AIM OF THE EXERCISE »
Switch "Image resolution" to "Screen size" throughout the lines below and keep everything else unchanged. Leave the pictures out of your answer.

DATA FOR PROCESSING »
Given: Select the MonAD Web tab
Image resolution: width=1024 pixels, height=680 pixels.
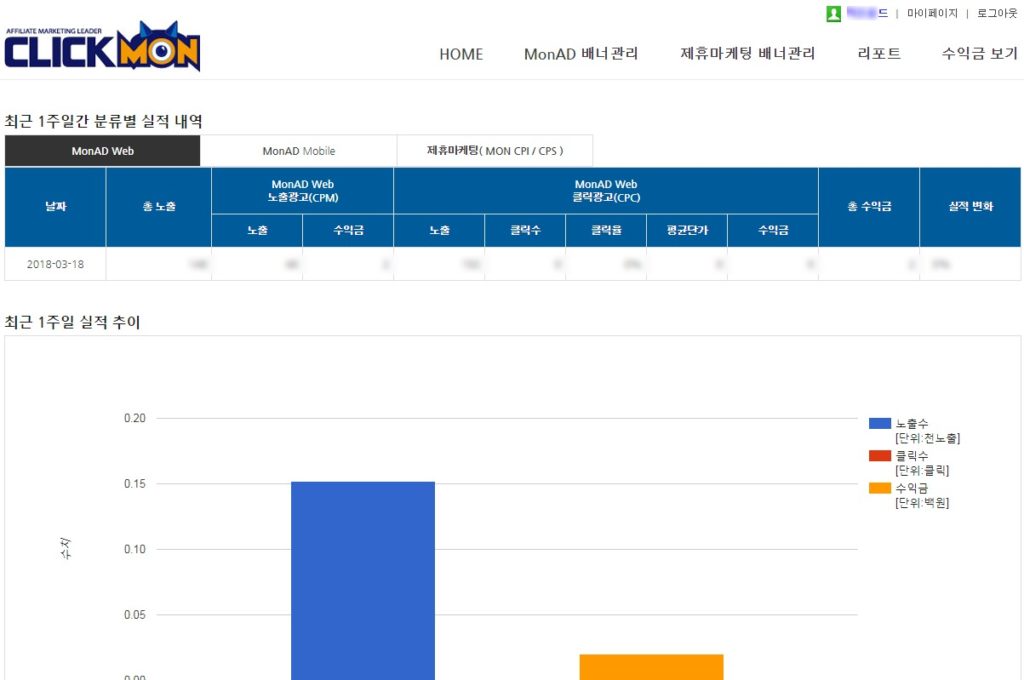Looking at the screenshot, I should (103, 151).
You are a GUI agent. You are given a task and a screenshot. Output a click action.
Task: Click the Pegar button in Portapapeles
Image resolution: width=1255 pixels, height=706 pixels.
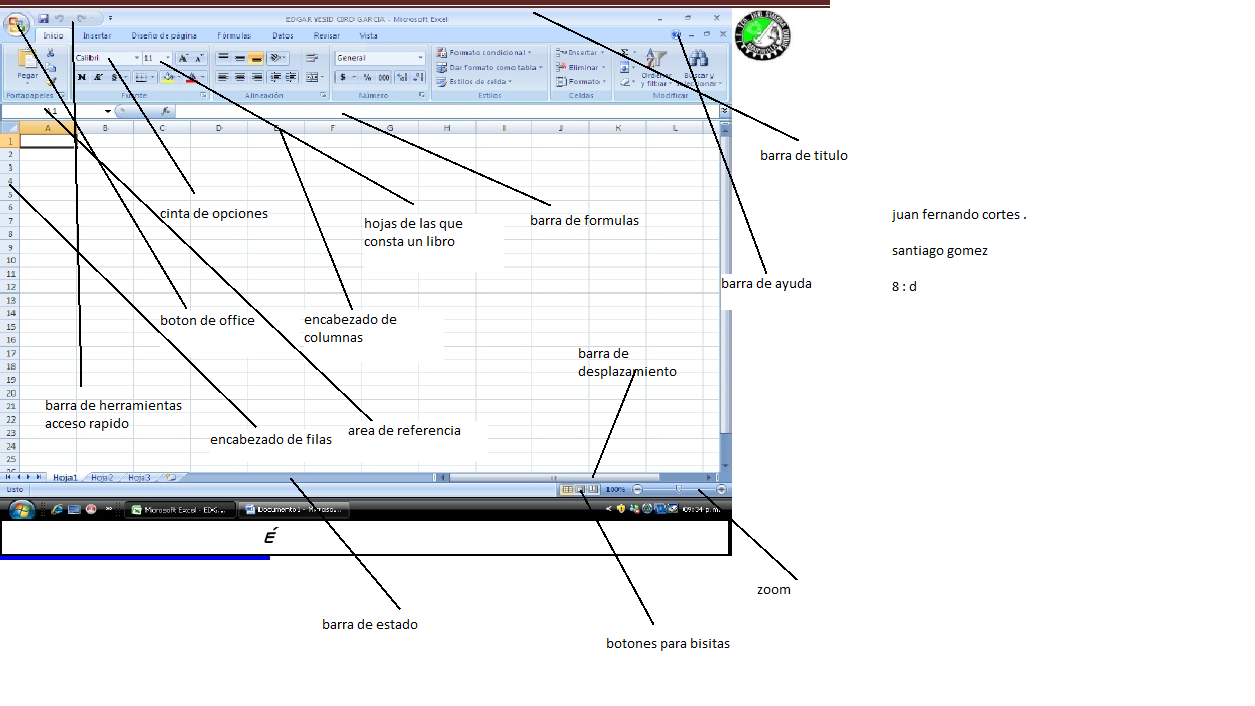(x=25, y=68)
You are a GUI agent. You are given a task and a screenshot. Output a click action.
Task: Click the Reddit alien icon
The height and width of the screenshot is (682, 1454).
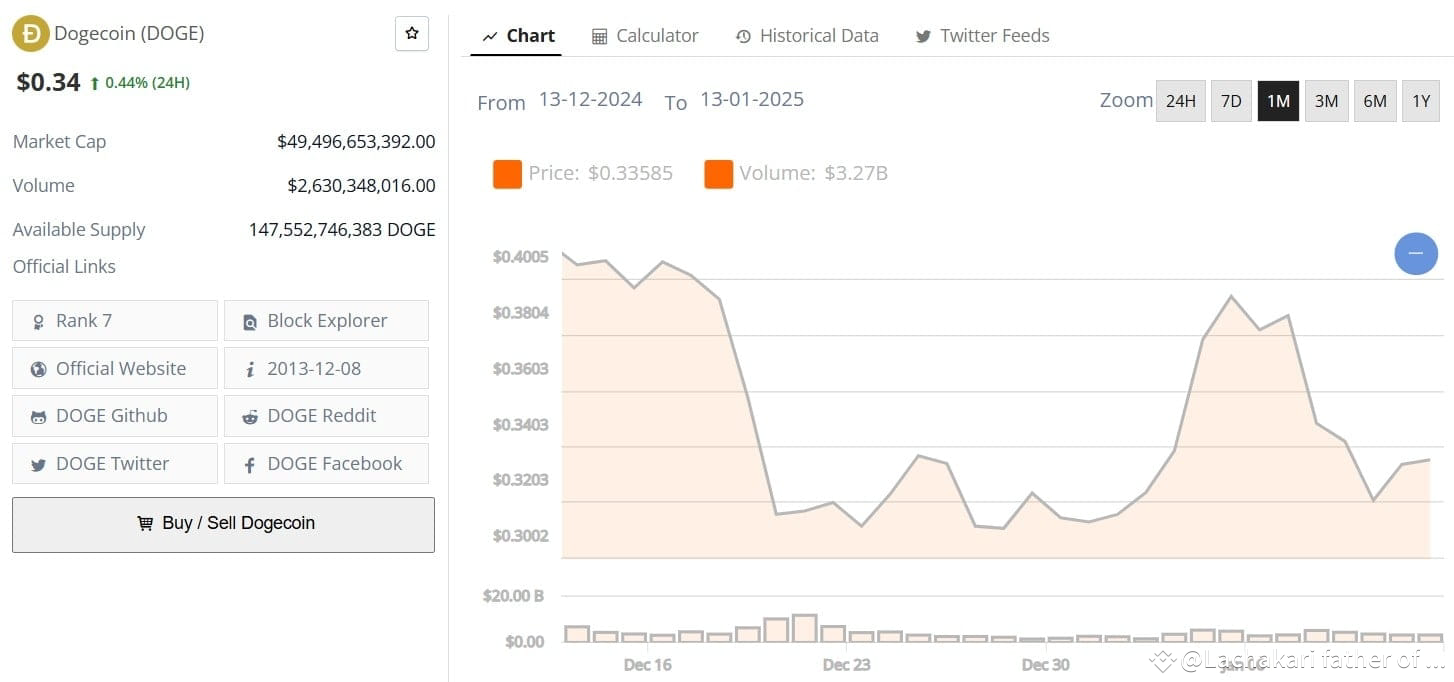pos(249,416)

OUTPUT FOR THIS TASK »
Given: Select the MonAD Web tab
Screen size: width=1024 pixels, height=680 pixels.
Looking at the screenshot, I should (103, 151).
You are a GUI agent. You are given a task and a screenshot. Output a click action.
Task: Click the Pegar button in Portapapeles
Screen size: width=1255 pixels, height=706 pixels.
(x=25, y=68)
You are a GUI agent. You are given a task and a screenshot. Output a click action.
Task: Click the Reddit alien icon
The height and width of the screenshot is (682, 1454).
pos(249,416)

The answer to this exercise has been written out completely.